In August, the Air Force’s Global Strike Command and the 20th Air Force also launched an “officer swap” among the three ICBM Air Force Bases — Minot in North Dakota, Malmstrom in Montana and FE Warren in Wyoming. “The idea is … to experience … the Force Improvement Program,” Lt. Col. David Rickards, 91st Operations Group deputy commander at Minot, said in a press release. “It’s always good to see how another team works,” the Col. said. Improved training and evaluation schemes are to start at Minot according to a press release by Minot’s Lt. Col. Rusty Williford.
In May 2013, 17 ICBM launch officers at Minot Air Force Base were removed from missile duty because of a long list of discipline and security failures. At the time, the deputy operations commander at Minot complained in an internal email of “rot” in his ranks.

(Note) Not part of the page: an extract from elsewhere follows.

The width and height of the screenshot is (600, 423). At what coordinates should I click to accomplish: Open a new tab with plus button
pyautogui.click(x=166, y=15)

“I think a lot of the problems in the missile world have been self-inflicted,” Capt. Adam Ross, a 341st Operations Support Squadron missile crew combat crew instructor, said in a statement.

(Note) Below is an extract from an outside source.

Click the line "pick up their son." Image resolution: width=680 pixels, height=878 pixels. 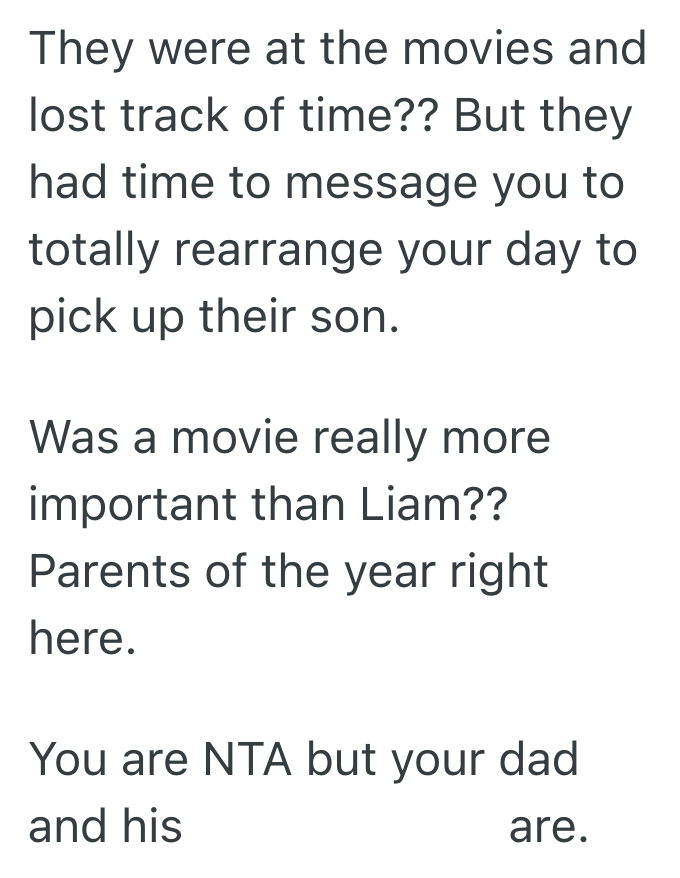click(213, 317)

Subsequent scandals involving gambling, alcoholism, drug use, cheating on missile control examinations and “burnout” among Air Force personnel moved the Secretary of Defense Chuck Hagel to say in January this year, “We know that something is wrong.”
Air Force Secretary Deborah L. James visited all three ICBM bases in January and afterward voiced her “profound disappointment” in the nuclear weapons controllers, saying the problems are “systemic,” not isolated the Associated Press reported.
In August Adm. Cecil Haney the chief of Strategic Command at Omaha Offutt Air Force Base flatly contradicted his Air Force boss, Sec. James, when he said to reporters at a conference in Omaha that “integrity lapses” occurred only among “a very small population.” Initially over 90 missile launch officers were removed from duty under suspicion of cheating on proficiency tests.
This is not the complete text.